7. read_write_entire_textfile

   Does what it says, reading or writing and entire text file from/to disk to/from memory, but handles errors gracefully, not leaving files open.

8. eps2pdf

   This function converts an EPS file into a PDF file using Ghostscript.

9. pdf2eps

   This function converts a PDF file into an EPS file using pdftops, from the Xpdf package.

10. pdftops

    Does exactly the same thing as the ghostscript function, but for the pdftops executable instead.

11. user_string

    This stores or loads user-specific strings in text files. This allows user-specific values to propagate across different versions of MATLAB, whilst avoiding these values being stored in version controlled code.

12. copyfig

    This function simply creates a copy of a figure, like the built-in copyobj(). However, because the latter has some bugs, this function, which saves the figure to disk then opens it again, is required. Indeed, much of the code within the toolbox is simply circumventing bugs in MATLAB functions.

13. isolate_axes

    This function removes unwanted axes from a figure. The approach to exporting a subset of axes is to copy the figure then remove the unwanted axes. Again, this is to circumvent bugs in the builtin function copyobj().

14. using_hg2

    This function provides a robust way of checking if HG2 is in use (HG1 is the default in R2014a or older; HG2 is the default in R2014b or newer).

________

__Task requirements__: Quote the MATLAB toolbox function descriptions, beginning at "Does exactly the" and stopping after "in MATLAB functions.". Rely only on the MATLAB toolbox function descriptions above.

__Source material__:

________

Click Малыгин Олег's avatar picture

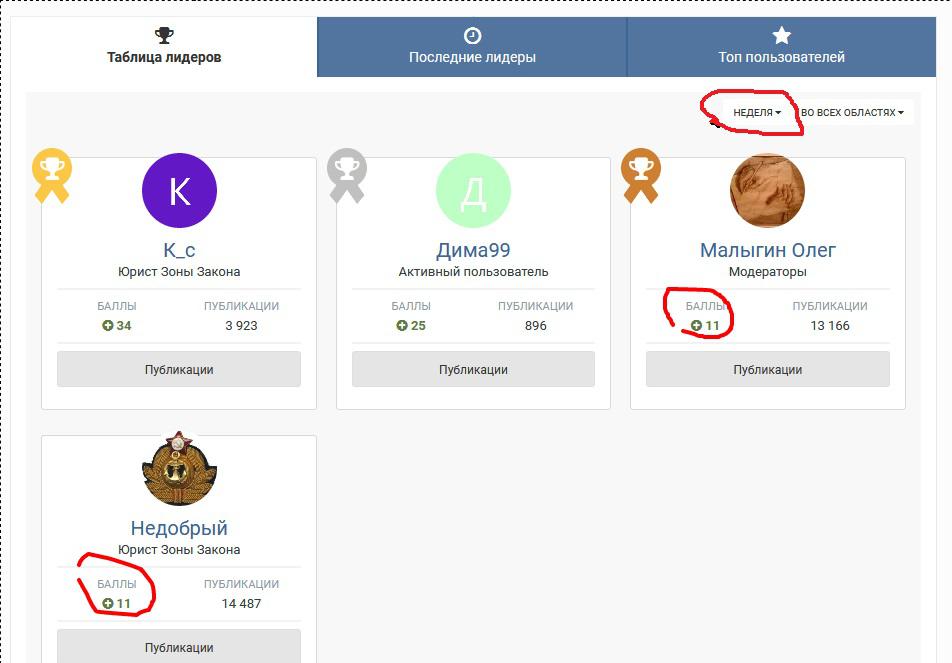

________

__Output__:
Does exactly the same thing as the ghostscript function, but for the pdftops executable instead.

11. user_string

    This stores or loads user-specific strings in text files. This allows user-specific values to propagate across different versions of MATLAB, whilst avoiding these values being stored in version controlled code.

12. copyfig

    This function simply creates a copy of a figure, like the built-in copyobj(). However, because the latter has some bugs, this function, which saves the figure to disk then opens it again, is required. Indeed, much of the code within the toolbox is simply circumventing bugs in MATLAB functions.